Carrier selective solution processed molybdenum oxide silicon heterojunctions solar cells with over 12% efficiency

We have fabricated and characterized the performance of carrier selective molybdenum oxide (MoOx)/n-Si heterojunction solar cells (HSCs), with the MoO(x)prepared by both E-beam evaporation (e-MoOx) and solution process (s-MoOx) techniques. The s-MoOx/Si HSC demonstrates the best power conversion efficiency of 12.5 %, with an open circuit voltage of 555 mV, short circuit current density of 33.3 mA cm(-2), and fill factor of 67.4% and it is higher than the efficiencies reported to date for s-MoOx/Si HSC. The efficiency achieved is approaching the 13.3% obtained for the e-MoOx/Si HSC. The slightly lower efficiency of s-MoOx/Si HSC is attributed to its carrier extraction loss arising from a higher contact resistivity at the MoOx/n-Si interface.

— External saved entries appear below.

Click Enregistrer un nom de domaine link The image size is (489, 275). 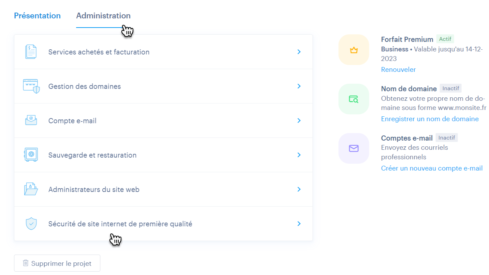tap(430, 119)
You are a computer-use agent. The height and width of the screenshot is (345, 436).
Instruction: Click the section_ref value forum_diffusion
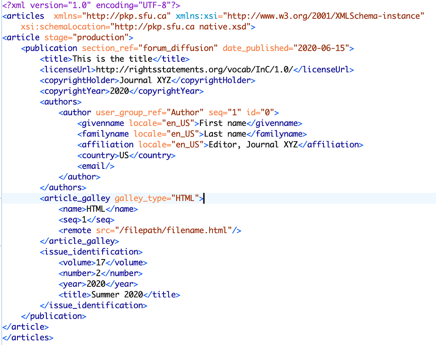[x=181, y=48]
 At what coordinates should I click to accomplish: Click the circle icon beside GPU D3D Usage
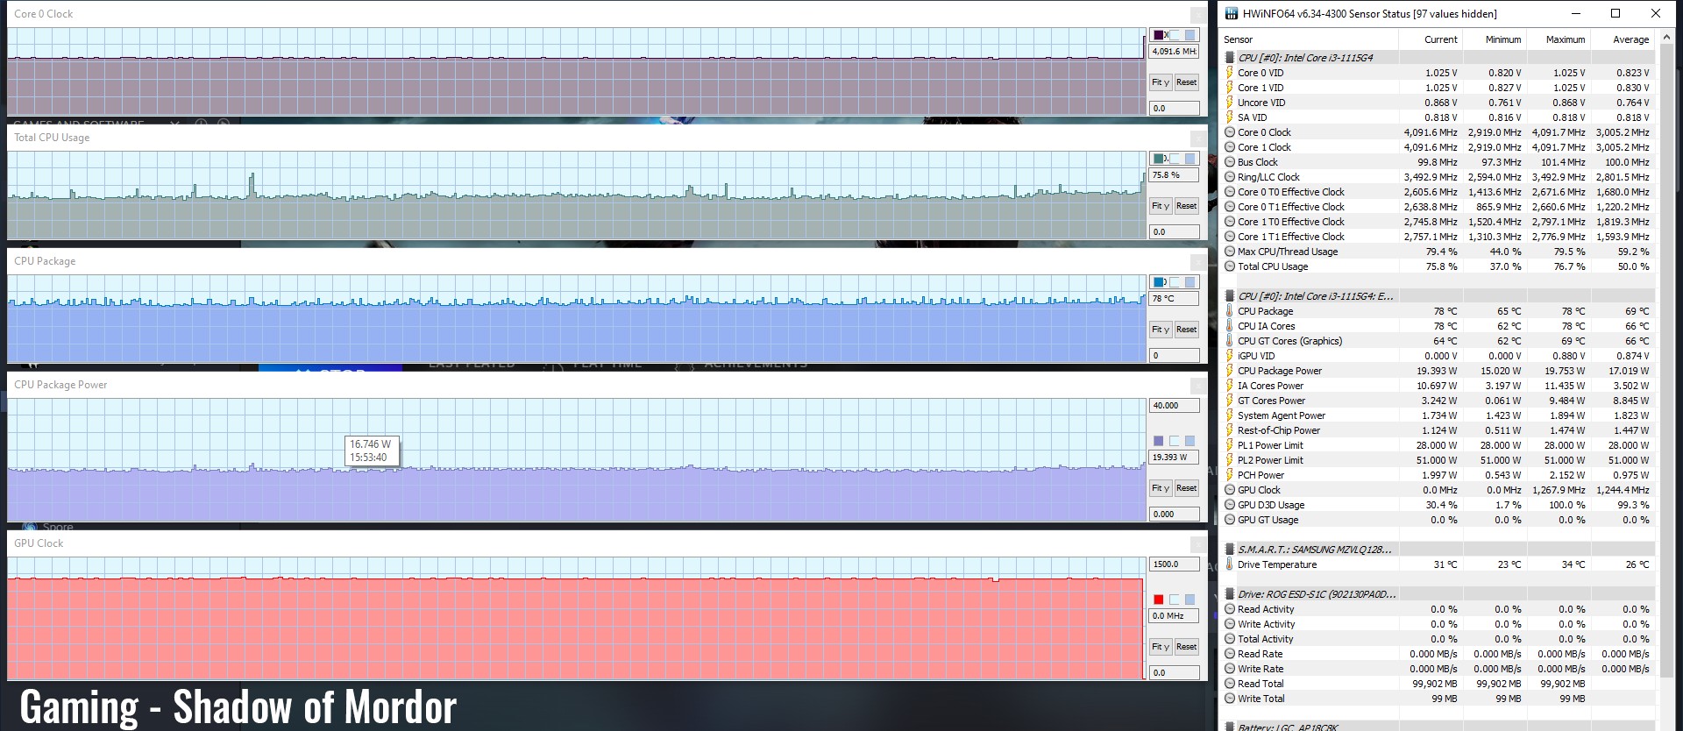(1230, 505)
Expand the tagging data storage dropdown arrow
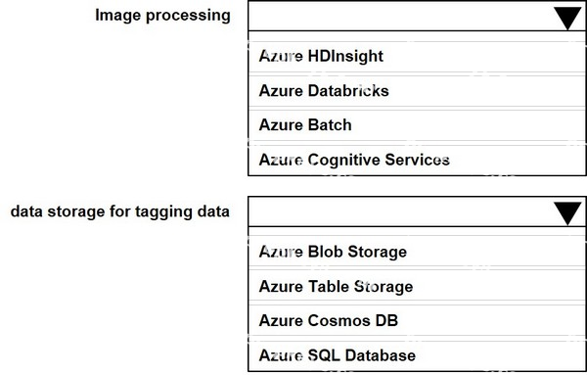 [x=567, y=213]
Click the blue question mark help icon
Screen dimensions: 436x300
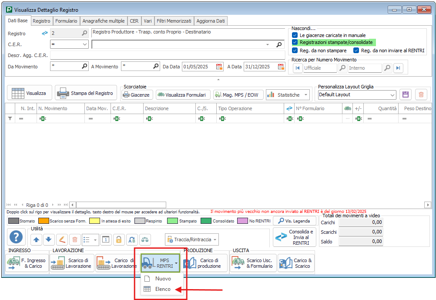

This is also reflected in the selectivity of the contacts, which measures 10.1 for the s-MoO(x)contact, relative to 11.5 for the e-MoO(x)contact. Trap-assisted tunneling at the interface is believed to be the main mechanism that influences the cell performance such as open circuit voltage and fill factor, and results in a high ideality factor of similar to 3.